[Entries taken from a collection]
· · · · ·

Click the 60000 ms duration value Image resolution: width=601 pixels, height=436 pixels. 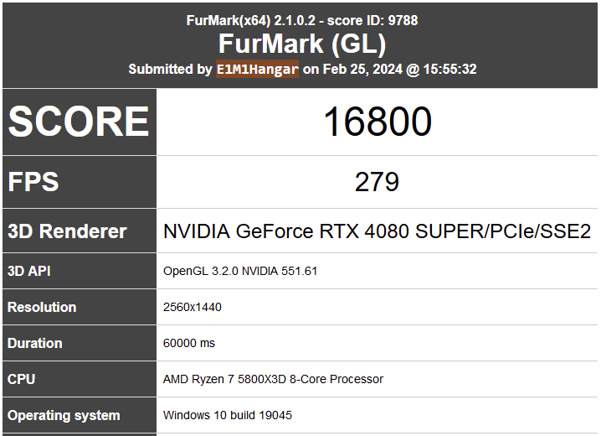pyautogui.click(x=189, y=343)
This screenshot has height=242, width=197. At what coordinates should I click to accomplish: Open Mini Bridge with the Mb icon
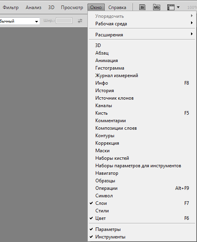pos(156,7)
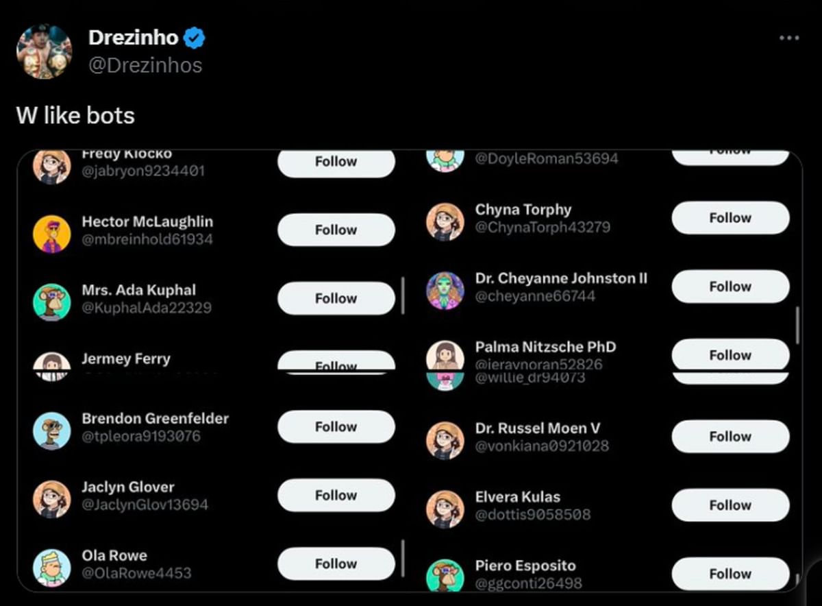The height and width of the screenshot is (606, 822).
Task: Follow Jaclyn Glover
Action: click(x=336, y=495)
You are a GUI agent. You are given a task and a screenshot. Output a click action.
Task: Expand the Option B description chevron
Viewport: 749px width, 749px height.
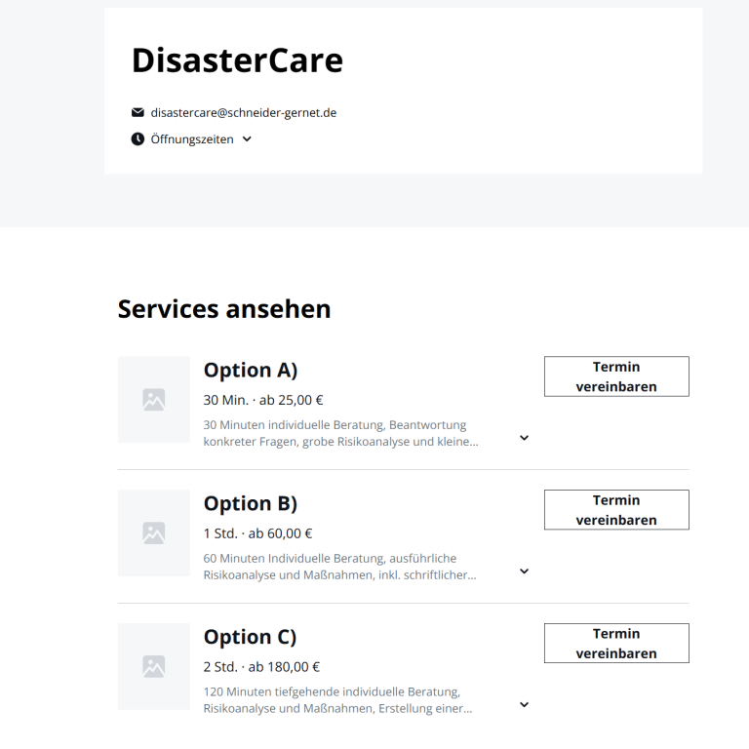coord(524,572)
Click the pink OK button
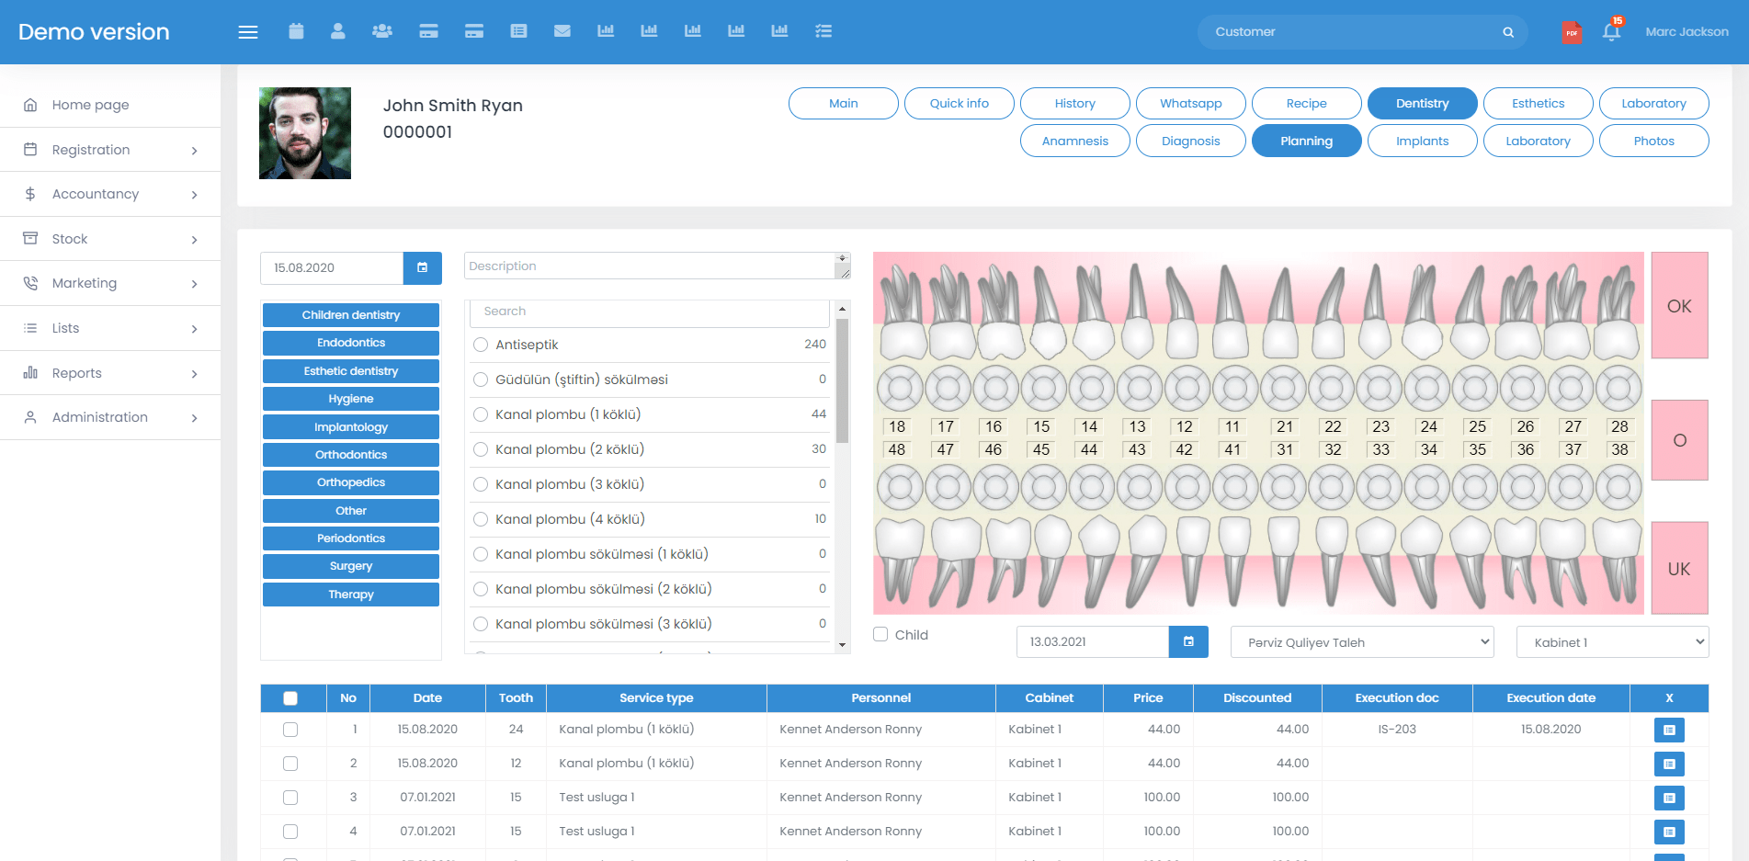The width and height of the screenshot is (1749, 861). [x=1679, y=306]

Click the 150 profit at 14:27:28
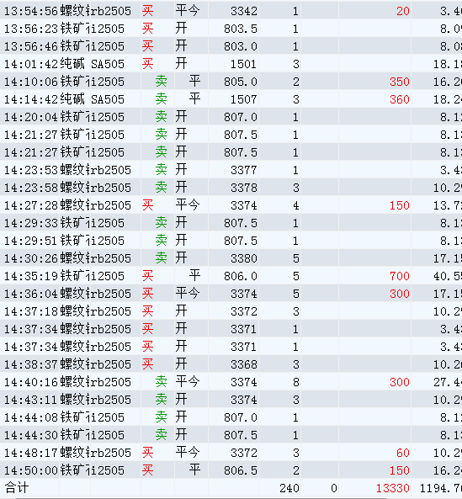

· · · · ·

* ASSIGNMENT
Every line from the one containing "Viewport: 749px width, 749px height." through the end of the entries above, both included, should be extracted exactly, with pictures left out.

* WRITTEN RESPONSE
Viewport: 749px width, 749px height.
coord(524,572)
Click the pink OK button
The width and height of the screenshot is (1749, 861). [x=1679, y=306]

Click the 150 profit at 14:27:28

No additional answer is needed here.